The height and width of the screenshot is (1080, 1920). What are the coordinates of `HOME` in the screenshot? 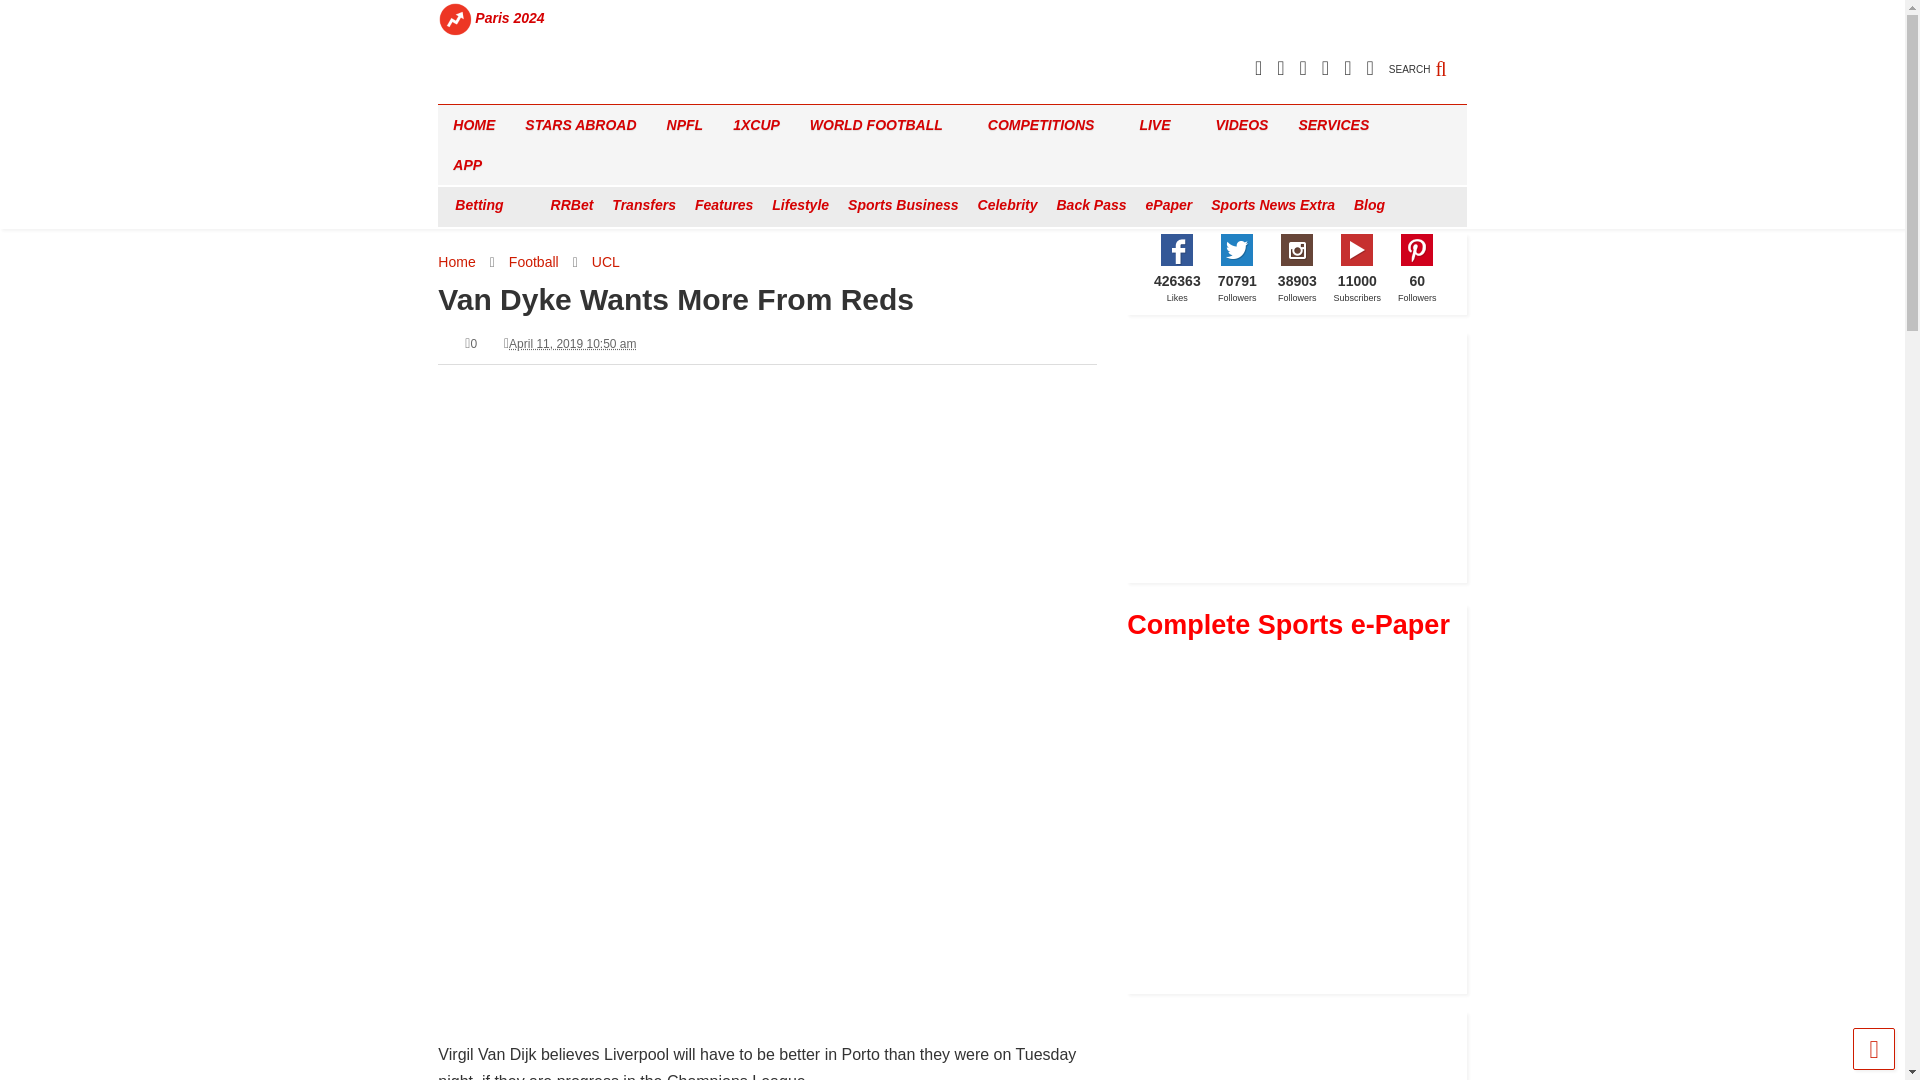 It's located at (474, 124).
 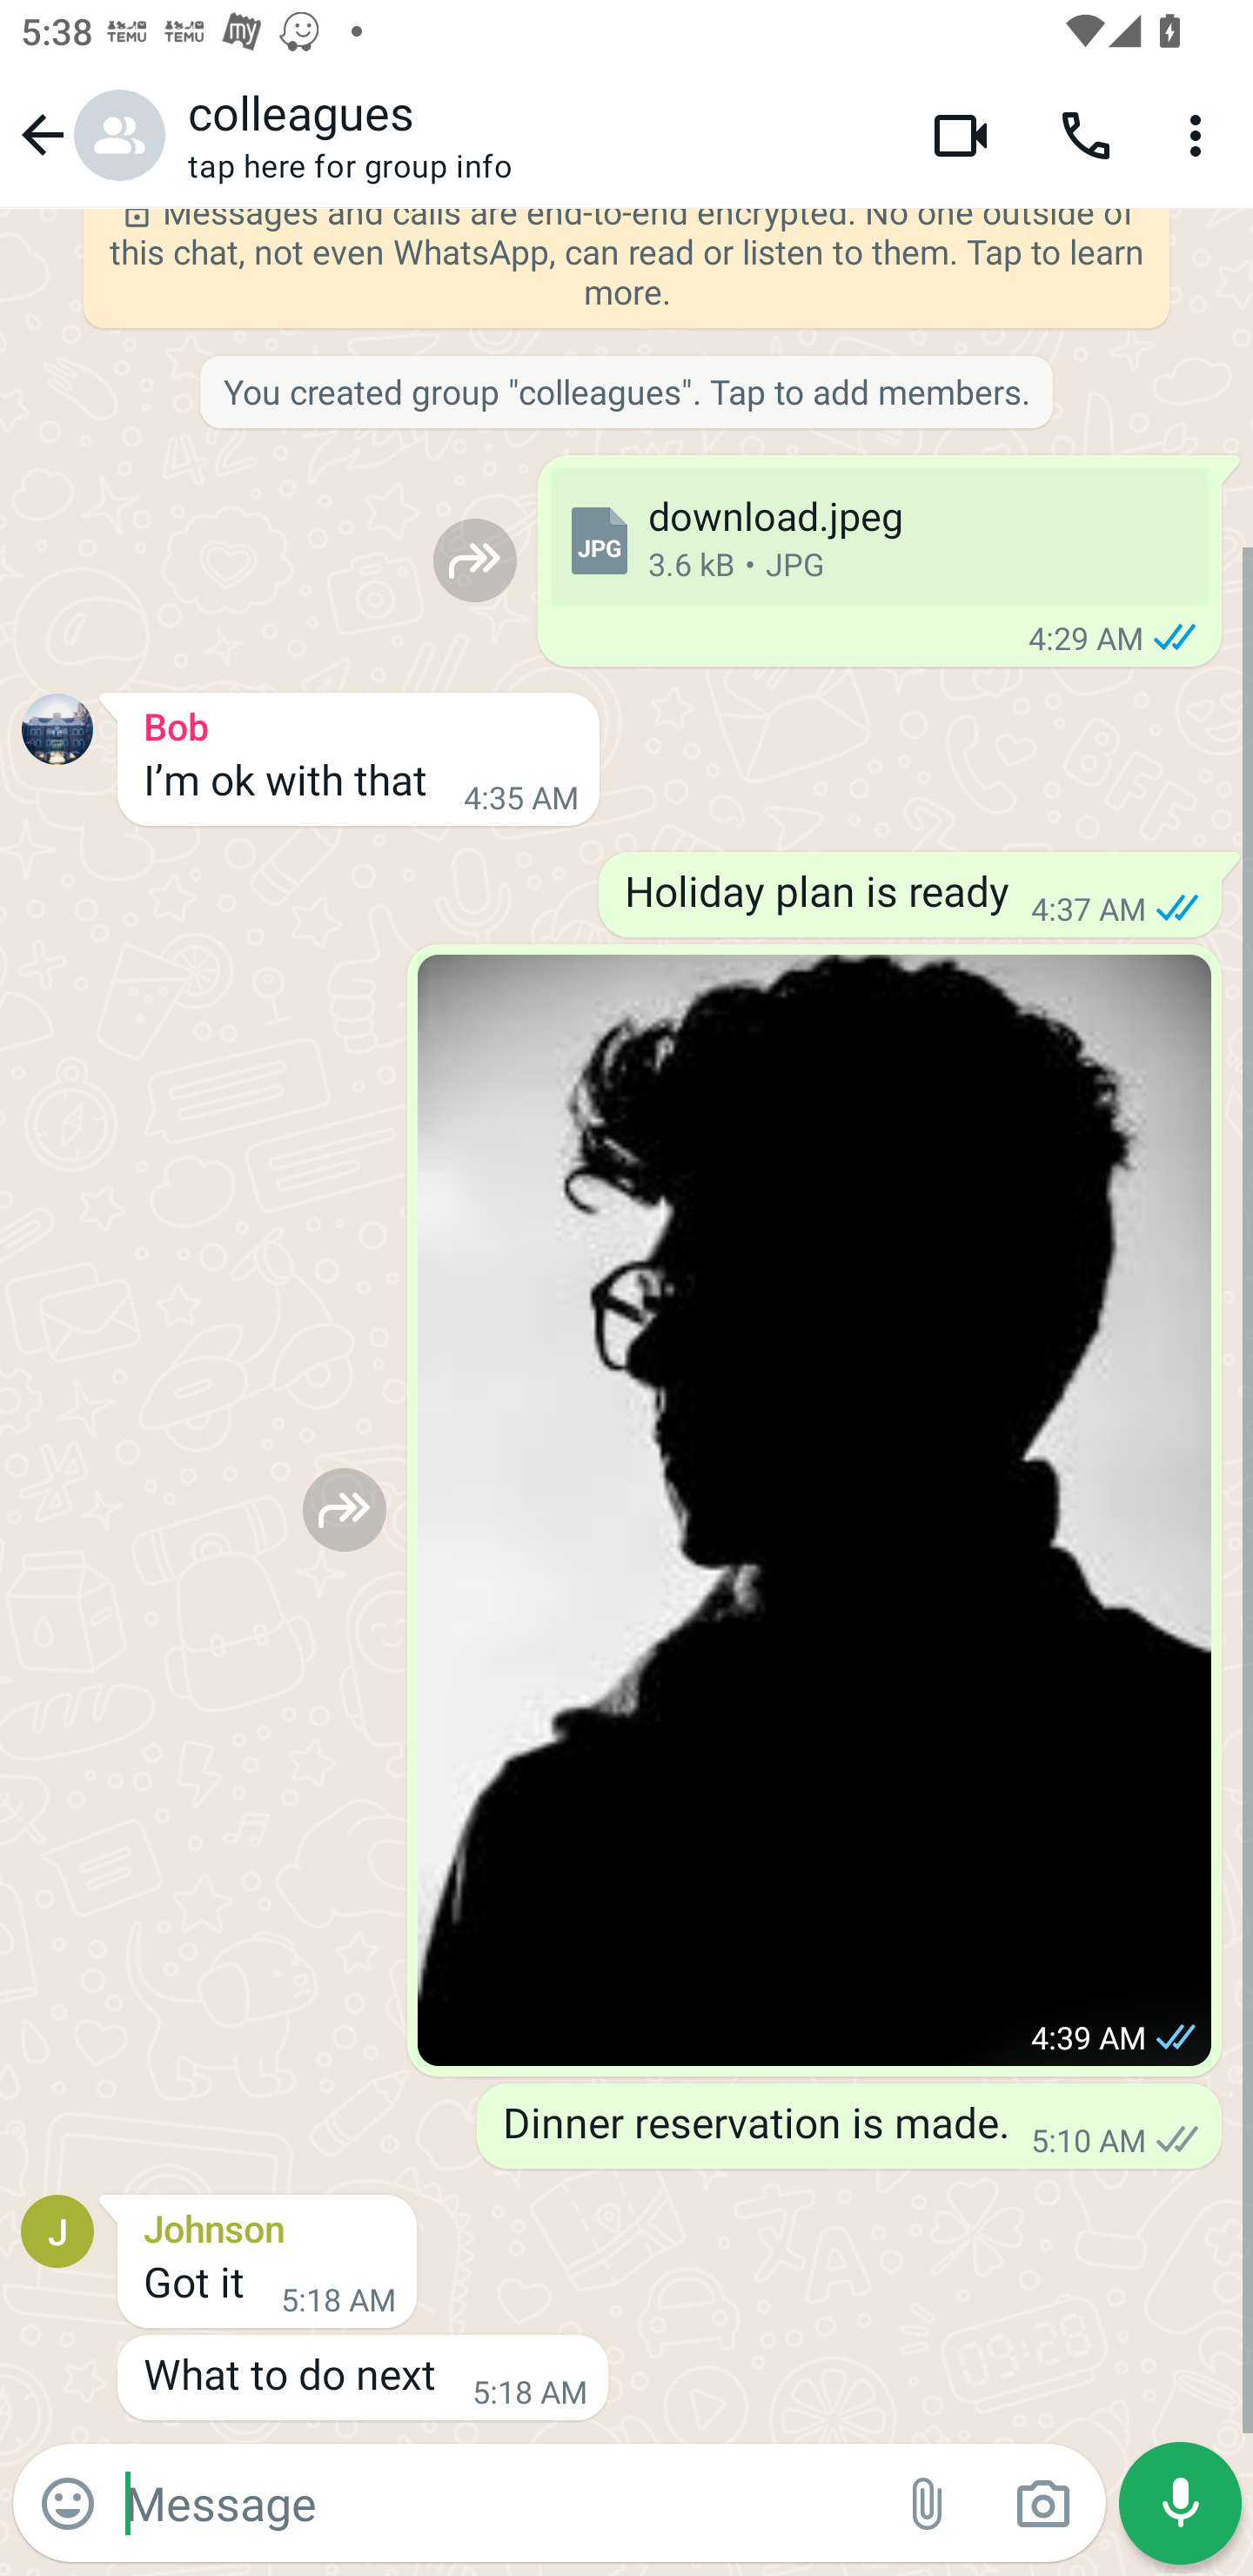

==

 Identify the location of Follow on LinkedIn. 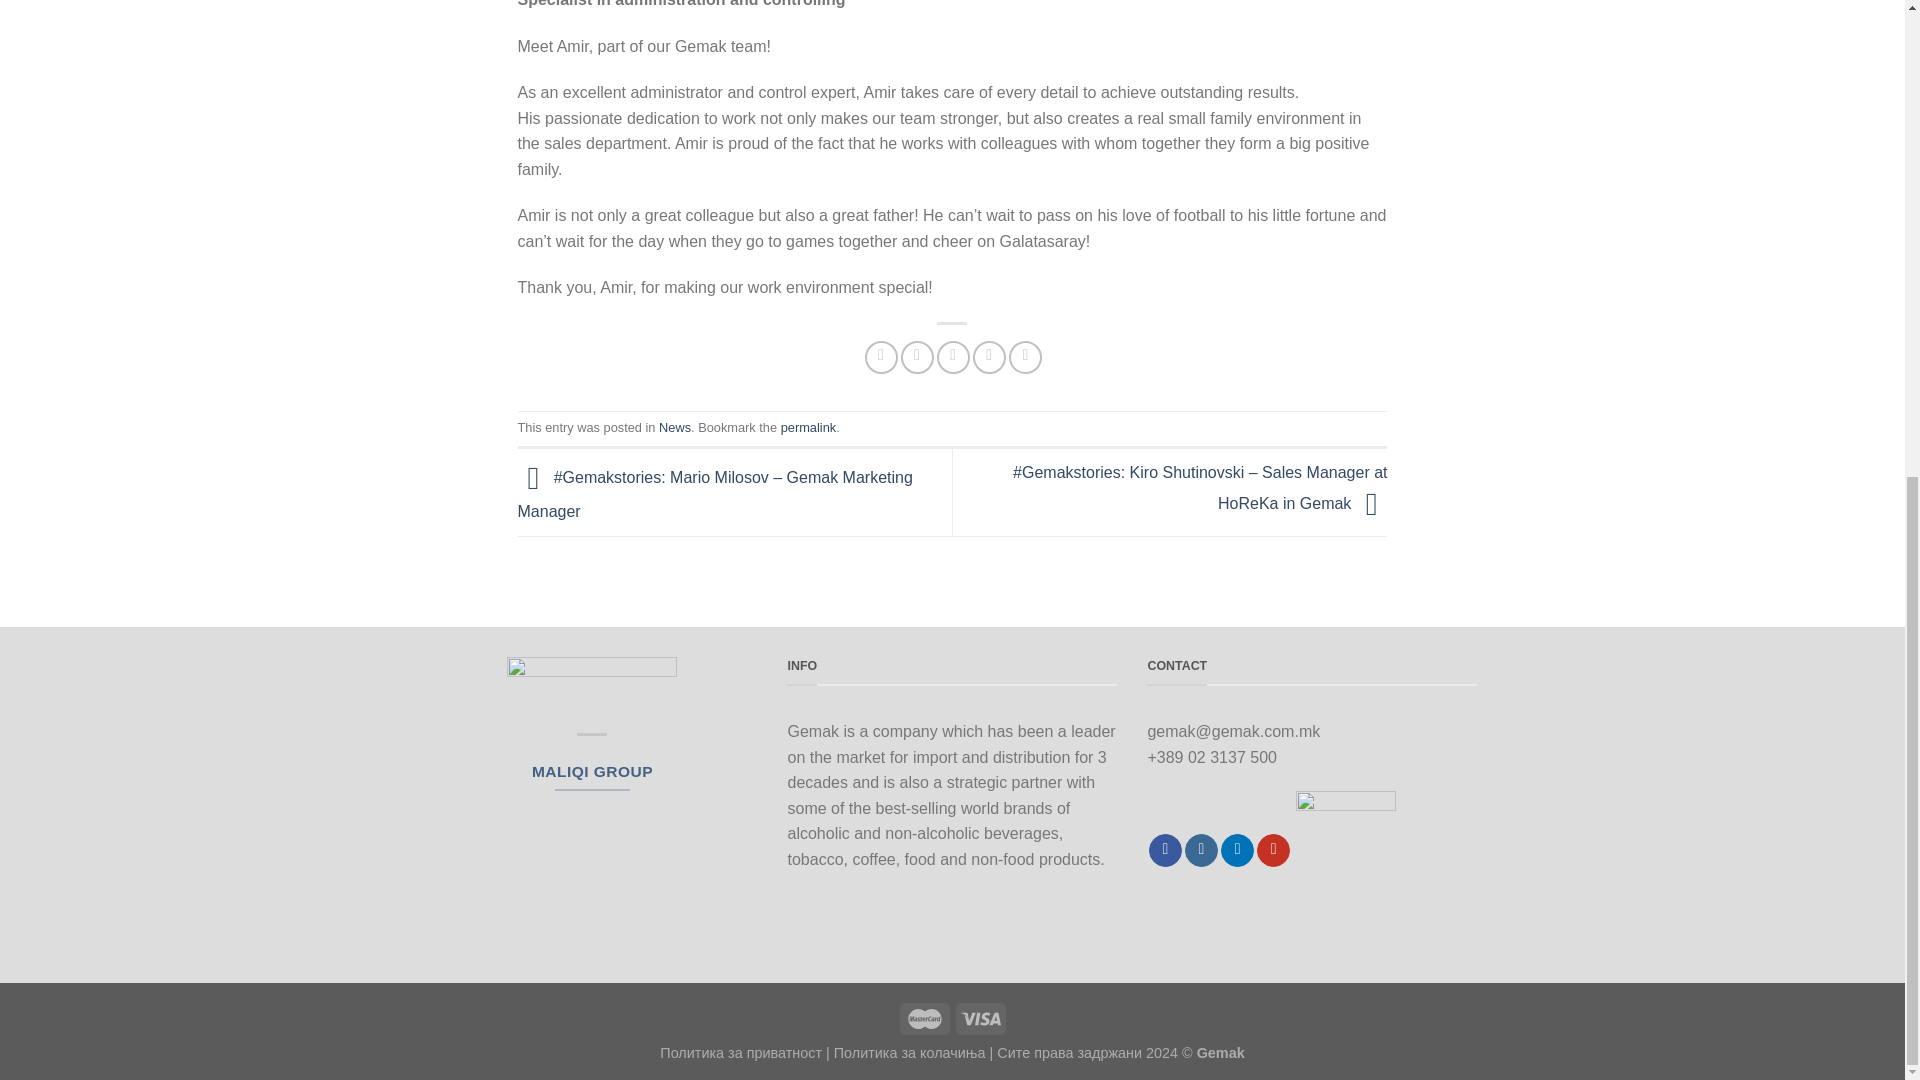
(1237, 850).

--

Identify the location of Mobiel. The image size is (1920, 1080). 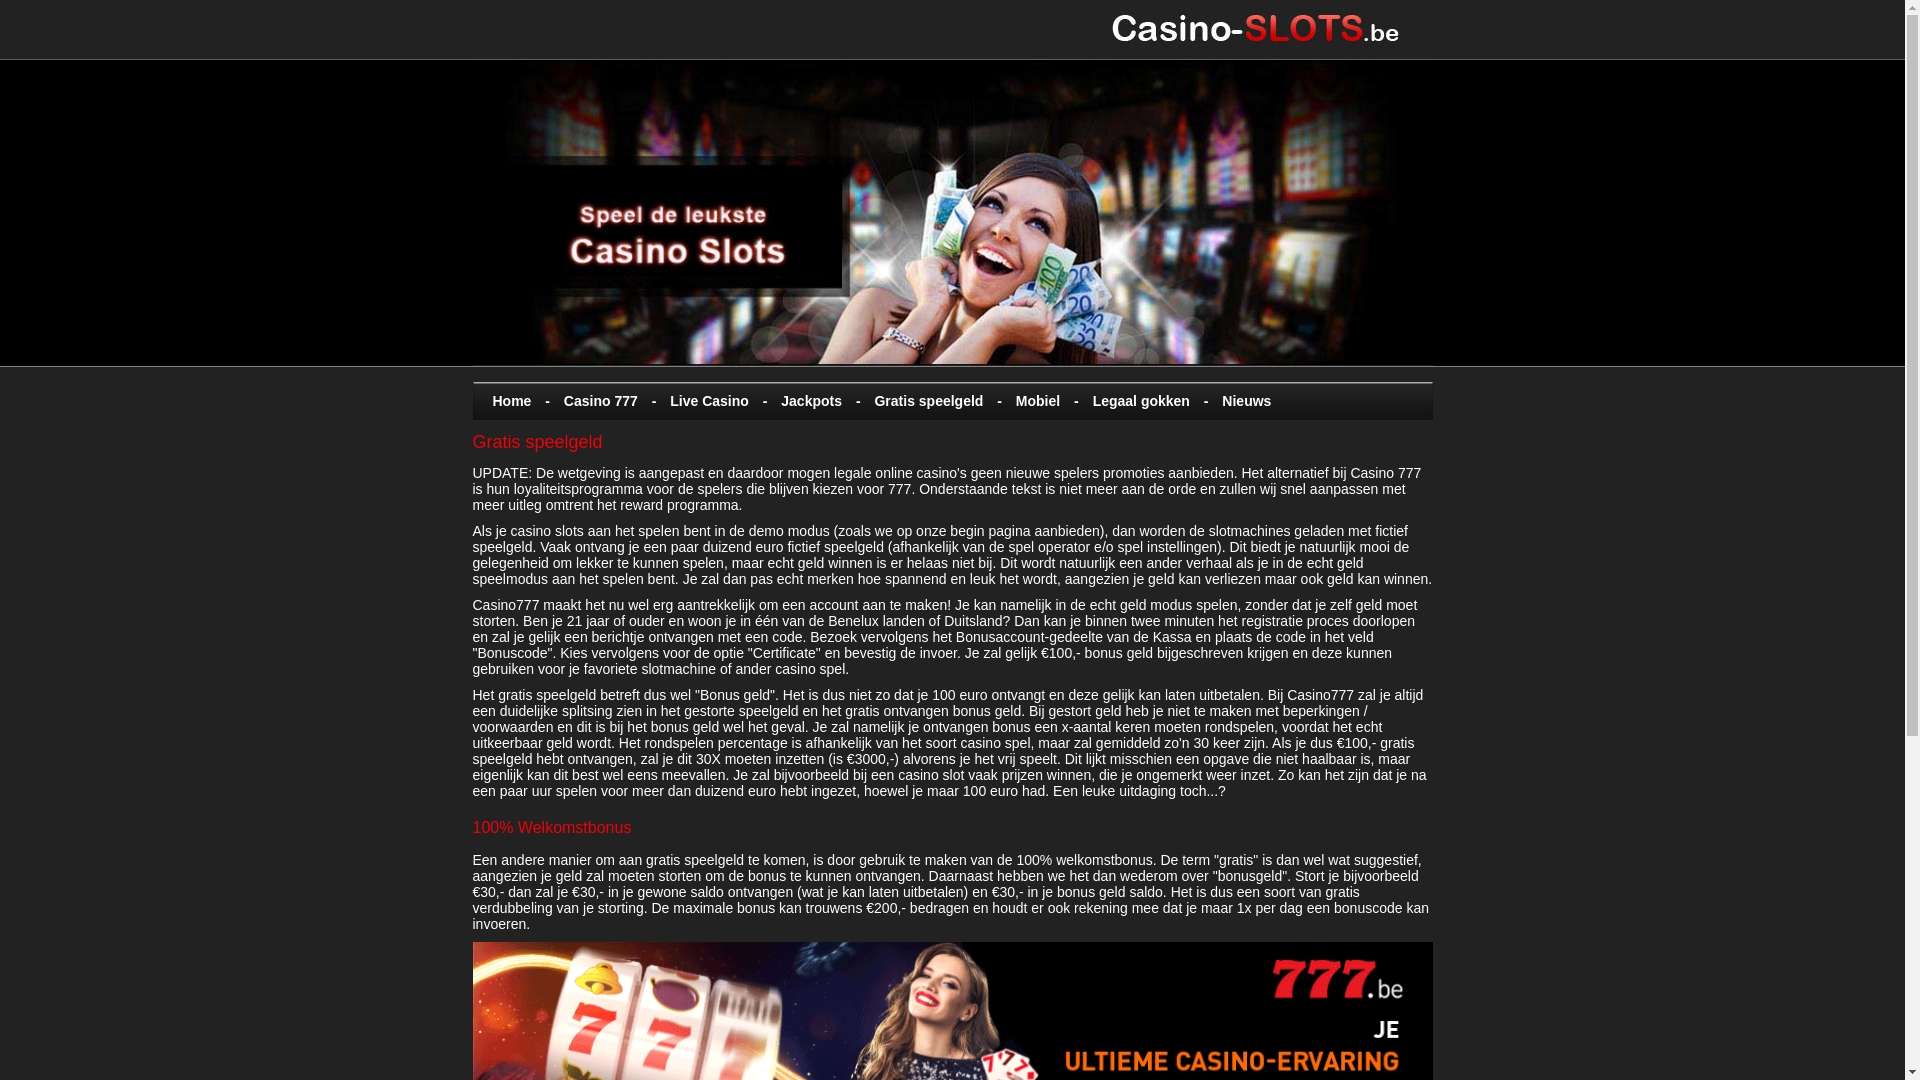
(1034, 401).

Directions
Recast everything from the line containing "Identify the location of Mobiel." down to the line containing "(1034, 401)." as a Markdown table with the columns Row and Line, one row per non-blank line, and leave the pictures out.

Answer to this exercise
| Row | Line |
|---|---|
| 1 | Identify the location of Mobiel. The image size is (1920, 1080).  |
| 2 | (1034, 401). |